“You have the watches,” goes a famous quote with different variations throughout history but most recently attributed to a captured Taliban commander, “but we have the time.”
That quote is a perfect summation of the asynchronous nature of guerilla warfare, but lately, it’s also seemed to me to be just as relevant to the modern digital threat landscape and the barrage of attacks on pretty much anything and everything connected to the internet, from hardware to software to smartphones and so much more. The good guys on the other side of the table from what are often state-sponsored, well-resourced hackers are playing an incomprehensibly lopsided game of whack-a-mole, which is both an apt metaphor for the nature of the threat and still somehow manages to come nowhere close to encapsulating the stakes involved. Reminders, meanwhile, come in the form of things like new research (from the security firm Forescout) showing that tens of millions of Internet of Things and smart devices and machines have critical security flaws making them vulnerable to mischief from hackers.
“Today, Forescout Research Labs, partnering with JSOF Research, disclose NAME:WRECK, a set of nine vulnerabilities affecting four popular TCP/IP stacks (FreeBSD, Nucleus NET, IPnet and NetX),” explains a Forescout report, about the newly discovered vulnerabilities. “These vulnerabilities relate to Domain Name System (DNS) implementations, causing either Denial of Service (DoS) or Remote Code Execution (RCE), allowing attackers to take target devices offline or to take control over them.”

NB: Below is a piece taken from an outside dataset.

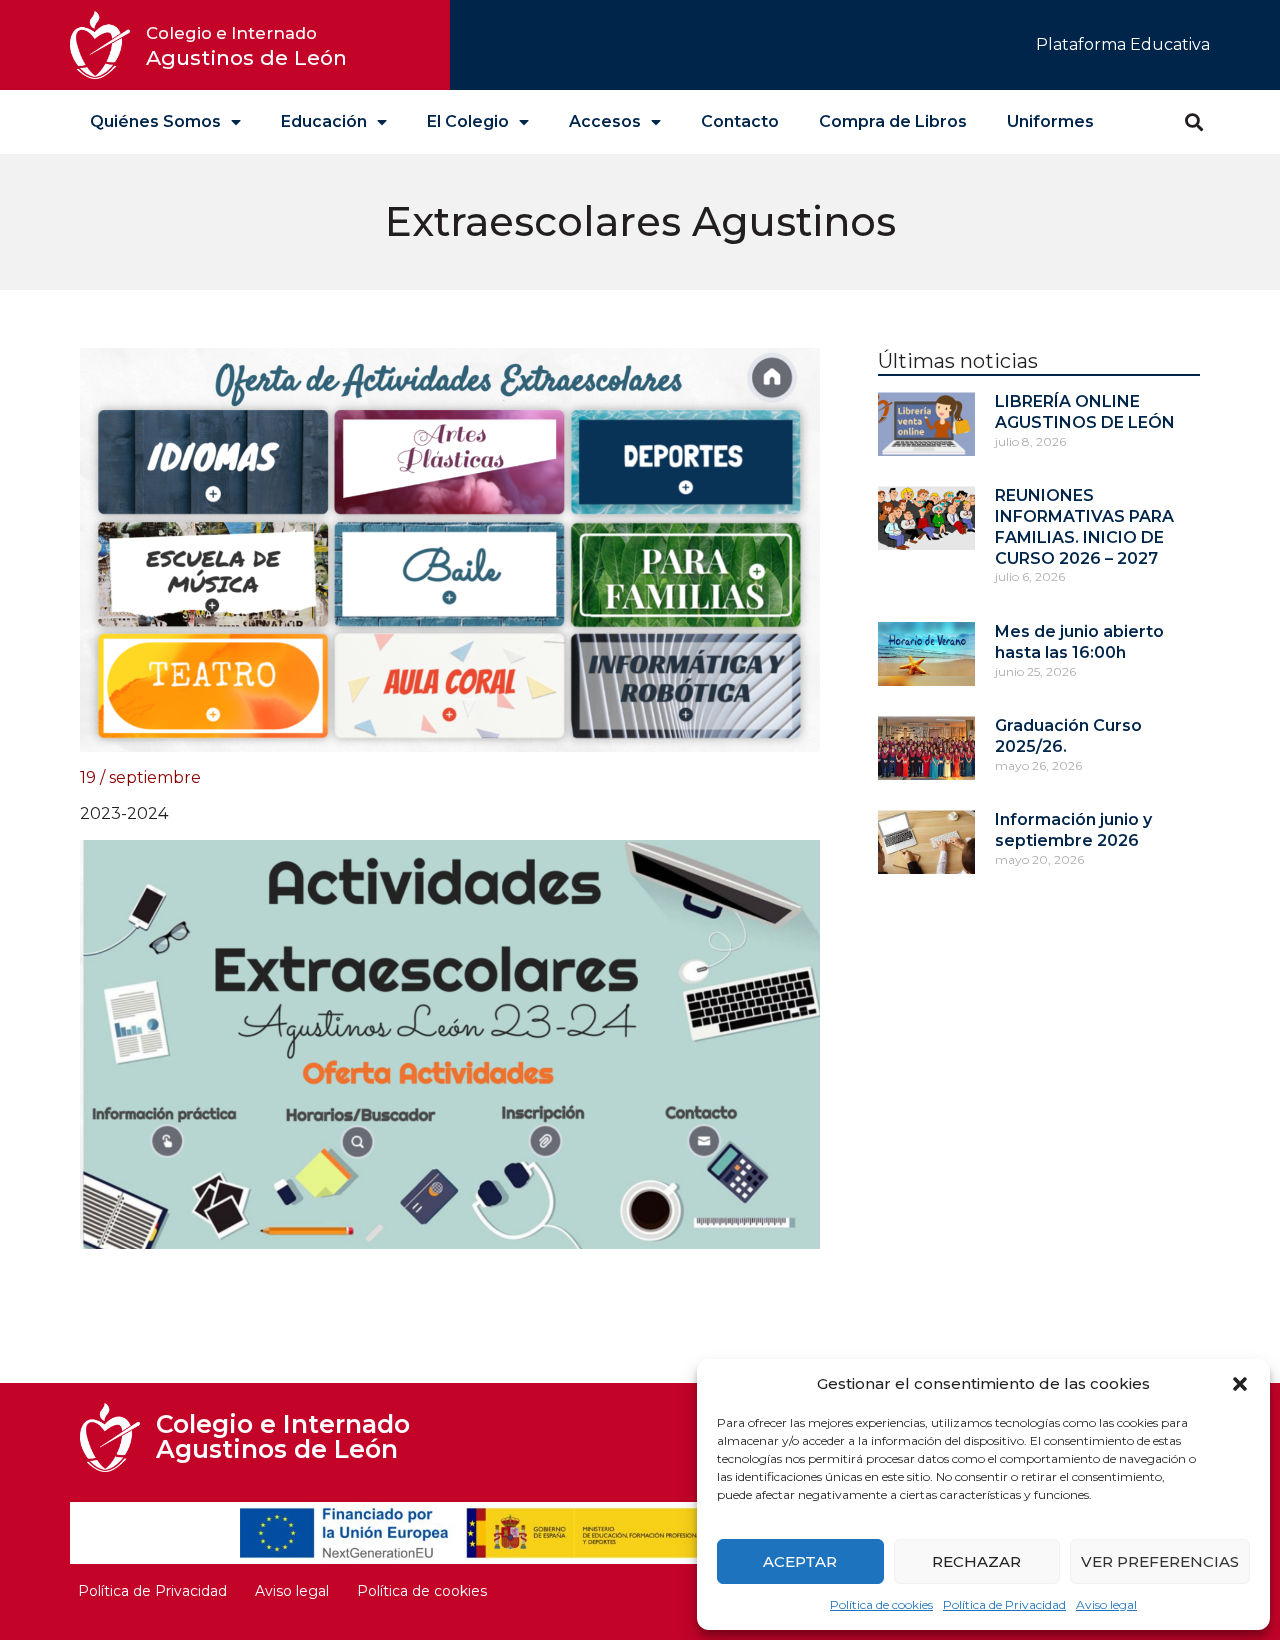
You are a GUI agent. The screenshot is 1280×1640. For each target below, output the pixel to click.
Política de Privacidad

Details of these vulnerabilities will be presented during the first week in May at the information security conference Black Hat Asia 2021. According to Forescout’s researchers, health care and government organizations are among the most vulnerable to all three TCP/IP stacks. Ominously, Forescout’s rough estimate shows that as many as 100 million devices or more could be affected by NAME:WRECK.
Complete protection against these vulnerable versions of the TCP/IP stacks requires patching the devices, which this report recognizes is not always possible and sometimes difficult. That’s because of the required effort potentially changing “drastically,” depending on whether the device in question is a standard IT server or an Internet of Things device.
Stepping back to look at the bigger picture here, meanwhile, a recent piece by Ian Ferguson, penned for Security Boulevard, does a good job of explaining what needs to change in the realm of internet security as it relates to IoT devices. He cites a quote from Microsoft during an Azure Sphere initiative from a few years ago — Lock all the doors, not just the front one.
“When we leave our homes, we lock the front door,” Ferguson writes. “In the world of IoT, we need to lock every door — inside the house as well as those that connect outside. From a network perspective, if there’s a breach, the entrant only gains access to a subset of the valuable assets.”
There have to be partitions, in other words, between software and hardware such that, if an operating system is taken over, core system functions can continue. Security and system access processes, in other words, need to be “decoupled” from the operating systems, he writes. Meanwhile, don’t expect this problem to go away anytime soon — our fetish for adding internet connections to just about everything these days means the attack surface hackers enjoy keeps getting exponentially, and terrifyingly, bigger.